Qué hacer.
a. Responde a partir del texto sobre la rotación del halo estelar de la Vía Láctea:
(i) ¿Cuántas galaxias similares a la Vía Láctea analizaron los investigadores en las simulaciones Auriga?
(ii) ¿Qué misión mostró que el halo estelar de la Vía Láctea rota muy lentamente?
(iii) ¿Hace cuánto tiempo colisionó Gaia-Salchicha-Encélado con la Vía Láctea primitiva y fue absorbida por ella?
b. Prolonga el texto sobre la rotación del halo estelar de la Vía Láctea a partir de su última oración.

++++ Texto de la página

Mediante simulaciones con supercomputadoras de galaxias como la Vía Láctea, un equipo de astrónomos de la citada universidad descubrió que las galaxias con halos estelares de rotación lenta tienen más probabilidades de haber experimentado un importante "giro de disco", en el que el disco de la galaxia cambió su orientación en más de 90 grados.

La mayoría de las estrellas de la Vía Láctea se encuentran en su disco espiral plano. Rodeándolo hay un halo estelar mucho más grande pero mucho menos denso, compuesto principalmente por estrellas que se formaron originalmente en galaxias más pequeñas antes de ser atraídas a la Vía Láctea mediante fusiones galácticas.

Las observaciones de la misión Gaia de la Agencia Espacial Europea han demostrado que el halo estelar de la Vía Láctea rota muy lentamente, pero los astrónomos no han comprendido por qué.

Para investigar este fenómeno, los investigadores analizaron la evolución de 25 galaxias similares a la Vía Láctea en el conjunto de simulaciones cosmológicas Auriga, siguiendo su desarrollo a lo largo de miles de millones de años.

Descubrieron que las galaxias con halos estelares de rotación más lenta compartían dos características importantes: habían experimentado una fusión frontal importante con otra galaxia y, además, habían sufrido una inversión de disco durante su evolución.

"Ya sabemos que la Vía Láctea tuvo una colisión frontal masiva en el pasado con una galaxia conocida como Gaia-Salchicha-Encélado (a menudo llamada simplemente la Salchicha de Gaia). Por lo tanto, creemos que el disco de la Vía Láctea probablemente se invirtió en el pasado", explica el astrónomo Kirill Batrakov, investigador principal del proyecto.

La galaxia Gaia-Salchicha-Encélado era una enorme galaxia enana que colisionó con la Vía Láctea primitiva y fue absorbida por ella hace entre 10 y 11 mil millones de años. Esta fusión galáctica decisiva fue el mayor evento en la historia temprana de la Vía Láctea y remodeló nuestra galaxia, dejando miles de millones de estrellas orbitando en trayectorias muy alargadas, con forma de salchicha.

Identificar un cambio de disco en el pasado ofrece a los astrónomos una nueva forma de comprender cómo se formó la Vía Láctea y también puede proporcionar pistas indirectas sobre el movimiento de su halo invisible de materia oscura.

++++++++
++++ Datos del ejercicio

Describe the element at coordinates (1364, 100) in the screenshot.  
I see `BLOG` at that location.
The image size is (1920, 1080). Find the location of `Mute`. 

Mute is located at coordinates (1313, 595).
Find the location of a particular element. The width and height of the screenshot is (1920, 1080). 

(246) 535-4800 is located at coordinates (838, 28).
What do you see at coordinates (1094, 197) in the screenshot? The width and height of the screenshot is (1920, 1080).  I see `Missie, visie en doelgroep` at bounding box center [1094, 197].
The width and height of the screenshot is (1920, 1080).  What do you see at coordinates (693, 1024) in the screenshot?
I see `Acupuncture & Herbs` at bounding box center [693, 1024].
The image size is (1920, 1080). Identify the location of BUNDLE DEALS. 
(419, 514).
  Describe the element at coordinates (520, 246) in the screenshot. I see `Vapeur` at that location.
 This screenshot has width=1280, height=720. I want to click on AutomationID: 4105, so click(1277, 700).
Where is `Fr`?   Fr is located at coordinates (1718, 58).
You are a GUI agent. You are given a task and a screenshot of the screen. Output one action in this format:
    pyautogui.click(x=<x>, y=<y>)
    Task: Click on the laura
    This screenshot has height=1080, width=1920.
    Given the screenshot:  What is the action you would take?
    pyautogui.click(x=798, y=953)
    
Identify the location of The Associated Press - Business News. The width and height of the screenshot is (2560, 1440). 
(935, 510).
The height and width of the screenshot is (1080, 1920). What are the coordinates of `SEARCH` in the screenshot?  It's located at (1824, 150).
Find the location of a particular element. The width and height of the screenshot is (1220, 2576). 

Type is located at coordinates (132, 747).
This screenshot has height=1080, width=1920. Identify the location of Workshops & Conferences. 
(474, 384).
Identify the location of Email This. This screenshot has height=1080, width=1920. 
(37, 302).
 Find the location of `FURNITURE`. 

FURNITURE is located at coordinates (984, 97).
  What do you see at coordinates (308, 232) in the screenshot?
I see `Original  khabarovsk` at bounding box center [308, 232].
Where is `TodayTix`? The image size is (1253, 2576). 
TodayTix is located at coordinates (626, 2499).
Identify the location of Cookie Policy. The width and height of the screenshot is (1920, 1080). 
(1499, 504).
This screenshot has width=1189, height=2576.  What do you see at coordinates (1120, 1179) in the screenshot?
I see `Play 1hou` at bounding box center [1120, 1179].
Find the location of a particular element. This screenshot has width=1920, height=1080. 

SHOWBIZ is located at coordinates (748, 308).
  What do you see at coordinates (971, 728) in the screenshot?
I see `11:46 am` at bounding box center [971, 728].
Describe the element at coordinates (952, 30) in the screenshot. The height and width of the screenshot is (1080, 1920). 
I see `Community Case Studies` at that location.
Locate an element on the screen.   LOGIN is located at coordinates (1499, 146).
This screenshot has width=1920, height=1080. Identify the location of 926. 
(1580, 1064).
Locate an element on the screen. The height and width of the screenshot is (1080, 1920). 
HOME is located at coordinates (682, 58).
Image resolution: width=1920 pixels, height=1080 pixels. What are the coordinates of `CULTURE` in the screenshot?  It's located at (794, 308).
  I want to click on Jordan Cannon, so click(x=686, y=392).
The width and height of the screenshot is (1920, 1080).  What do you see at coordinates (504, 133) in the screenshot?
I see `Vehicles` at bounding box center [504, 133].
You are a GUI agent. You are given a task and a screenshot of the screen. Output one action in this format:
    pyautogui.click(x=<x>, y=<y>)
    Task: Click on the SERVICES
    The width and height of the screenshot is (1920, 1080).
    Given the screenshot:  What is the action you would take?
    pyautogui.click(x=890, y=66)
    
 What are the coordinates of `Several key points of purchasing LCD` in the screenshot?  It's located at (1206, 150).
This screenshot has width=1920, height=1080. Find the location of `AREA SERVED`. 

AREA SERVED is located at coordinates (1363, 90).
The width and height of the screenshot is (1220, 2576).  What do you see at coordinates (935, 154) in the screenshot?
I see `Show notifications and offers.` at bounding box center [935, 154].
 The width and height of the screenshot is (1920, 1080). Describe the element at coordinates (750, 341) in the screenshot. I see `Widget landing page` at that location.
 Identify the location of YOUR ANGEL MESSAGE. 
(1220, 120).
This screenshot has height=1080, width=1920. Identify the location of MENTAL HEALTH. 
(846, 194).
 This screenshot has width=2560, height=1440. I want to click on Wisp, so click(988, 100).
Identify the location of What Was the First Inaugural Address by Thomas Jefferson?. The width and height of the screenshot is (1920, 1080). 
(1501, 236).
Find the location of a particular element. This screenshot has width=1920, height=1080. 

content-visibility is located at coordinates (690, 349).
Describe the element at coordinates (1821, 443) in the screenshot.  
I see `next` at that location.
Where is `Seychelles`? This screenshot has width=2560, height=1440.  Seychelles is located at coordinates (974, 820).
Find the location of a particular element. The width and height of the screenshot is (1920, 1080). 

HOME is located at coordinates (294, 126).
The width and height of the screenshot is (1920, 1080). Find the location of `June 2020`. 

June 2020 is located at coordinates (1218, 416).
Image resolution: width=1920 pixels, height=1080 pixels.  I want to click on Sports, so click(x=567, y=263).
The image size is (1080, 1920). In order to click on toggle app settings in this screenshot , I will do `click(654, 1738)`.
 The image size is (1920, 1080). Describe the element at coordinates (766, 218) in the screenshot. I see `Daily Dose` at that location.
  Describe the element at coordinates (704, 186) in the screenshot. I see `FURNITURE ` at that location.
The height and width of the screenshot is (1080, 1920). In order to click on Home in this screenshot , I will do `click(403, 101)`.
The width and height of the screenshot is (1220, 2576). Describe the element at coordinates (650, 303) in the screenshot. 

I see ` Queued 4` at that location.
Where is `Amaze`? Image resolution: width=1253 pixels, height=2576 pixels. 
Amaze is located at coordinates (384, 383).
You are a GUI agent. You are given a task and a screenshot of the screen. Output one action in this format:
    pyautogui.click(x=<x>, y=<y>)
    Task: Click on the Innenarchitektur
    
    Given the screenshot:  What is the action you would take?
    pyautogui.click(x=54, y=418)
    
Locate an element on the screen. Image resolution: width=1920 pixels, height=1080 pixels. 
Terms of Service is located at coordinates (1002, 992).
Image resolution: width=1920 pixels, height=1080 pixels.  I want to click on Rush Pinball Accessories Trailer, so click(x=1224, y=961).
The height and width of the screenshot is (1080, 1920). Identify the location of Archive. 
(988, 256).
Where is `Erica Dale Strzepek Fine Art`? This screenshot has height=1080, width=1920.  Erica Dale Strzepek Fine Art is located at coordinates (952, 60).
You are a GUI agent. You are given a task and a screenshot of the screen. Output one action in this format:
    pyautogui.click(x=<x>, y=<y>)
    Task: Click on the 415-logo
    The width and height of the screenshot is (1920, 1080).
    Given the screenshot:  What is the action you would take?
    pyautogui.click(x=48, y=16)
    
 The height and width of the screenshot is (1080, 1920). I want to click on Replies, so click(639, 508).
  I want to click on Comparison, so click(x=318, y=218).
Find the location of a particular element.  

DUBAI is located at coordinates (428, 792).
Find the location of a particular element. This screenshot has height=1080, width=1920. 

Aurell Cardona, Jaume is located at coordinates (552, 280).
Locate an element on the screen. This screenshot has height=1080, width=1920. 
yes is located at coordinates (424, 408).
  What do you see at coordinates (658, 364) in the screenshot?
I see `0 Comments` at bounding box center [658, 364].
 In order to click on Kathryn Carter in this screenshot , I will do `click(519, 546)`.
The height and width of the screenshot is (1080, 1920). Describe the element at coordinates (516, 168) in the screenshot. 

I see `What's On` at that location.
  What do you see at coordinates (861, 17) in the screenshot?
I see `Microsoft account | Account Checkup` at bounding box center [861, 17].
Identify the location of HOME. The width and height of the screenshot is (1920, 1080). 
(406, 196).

++++++++

Resultados por tarea.
a.
(i) 25 galaxias.
(ii) La misión Gaia de la Agencia Espacial Europea.
(iii) Hace entre 10 y 11 mil millones de años.

b.
"Un cambio en la trayectoria del disco solar también significa que la mayoría de las estrellas de la Vía Láctea se movían en el pasado por trayectorias muy diferentes a las actuales, posiblemente incluso nuestro propio Sol, lo que significa que nuestro lugar 'estable' en la galaxia podría no haber sido tan estable durante toda la existencia del Sistema Solar", plantea Batrakov.

La Vía Láctea es nuestro mejor laboratorio para estudiar la evolución de las galaxias y la materia oscura. Un cambio de disco no ocurre en todas las galaxias por lo que, si su historia incluye un cambio importante que no se ha relacionado con características observables de nuestra galaxia, entonces ofrece a los astrónomos pistas sobre cómo se formaron galaxias similares.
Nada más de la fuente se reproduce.